While New York and most of the mainstream media were ignoring the boys
down South, Blogger Matt Sonzala was steady pushing the slowed down,
cough-syrup-haze flows of Jones and his Swishahouse Records brethren
like SlimThug and Paul Wall. Sonzala is the host of the Houston based
radio show “Damage Control” and the man behind the “Houston So Real”
blog (http://houstonsoreal.blogspot.com). Typing with one hand and
feeding his five-month-old baby in the other, Sonzala waxed over AOL
Instant Messenger about his belief of the impact blogs had on getting
the Houston sound world wide exposure.
“Well, it definitely helped spread the word,” he says. “It helped take
the buzz to the media and it helped spread the word of Houston music
beyond just the streets of Texas. The work the artists put in for the
last 10 years tho(ugh) is what really blew up Houston.”
Blogs allow access to culture and music one might never have access to
otherwise. You’re just not going to find the latest from the Houston
hip-hop underground at Bullmoose or probably anywhere else in the Live
Free or Die state, but the blog world makes the newest tracks available
to anyone with a modem. Houston isn’t the only area to benefit, either.

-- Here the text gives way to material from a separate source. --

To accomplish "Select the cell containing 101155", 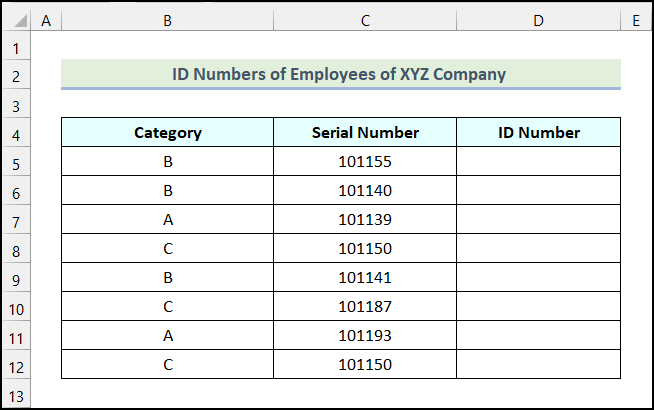I will (365, 162).
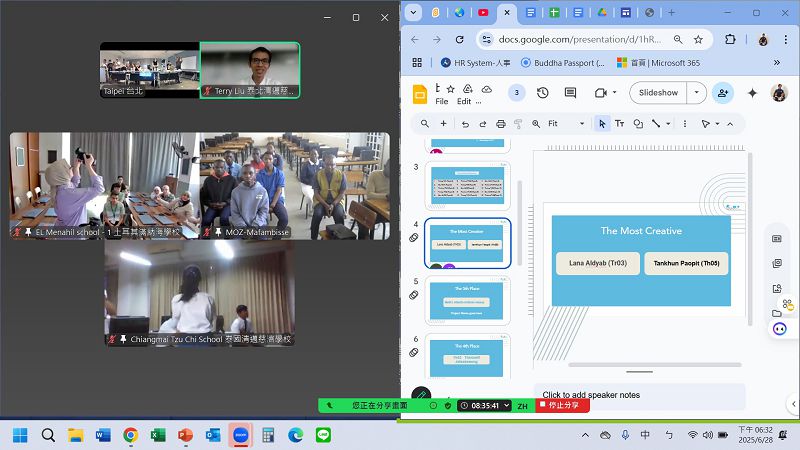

Blogs can show you what’s making kids in the Bay Area hyphy (the area’s
term for crunk, or, excited), plus the best in DJ mixes and
remixes/blends (white folks call these mashups), or the best in ass
shaking-beats from Brazil to Baltimore. Says Sonzala of the Houston
scene, “You couldn’t just go and buy a lot of this shit outside of
Texas, so the posting of mp3s with a little background information
helped a lot. Just to let people actually hear the songs that paved the
way for ‘Still Tippin.’” (“Still Tippin” was Mike Jones, Slim Thug and
Paul Wall’s summer smash that brought the Houston stalwarts nationwide
exposure.) “Plus,” adds Sonzala, “blogs helped the media pick up on
(the Houston scene), because so much of the music media is lazy and
needy and definitely needs to have shit handed to them.”
The Mindset of a Champion
Missourian Byron Crawford is living proof of the opportunities that
blogs also provide to aspiring music writers. Crawford went from being
a virtually unknown student on his own dorm floor to running the blog
“byroncrawford.com: The Mindset of a Champion,” a site that receives
over 10,000 unique visitors a day. “(I) would have never gotten this
large in other forms of media,” says Crawford. “I don’t think you can
build this kind of following writing in magazines and newspapers.” It’s
Crawford’s unorthodox style of posting, exposing the issue of race in
pop culture through a hip-hop context, that is largely responsible for
his newfound fame. As a black writer, the 24-year-old does not shy away
from controversy and says what’s on his mind.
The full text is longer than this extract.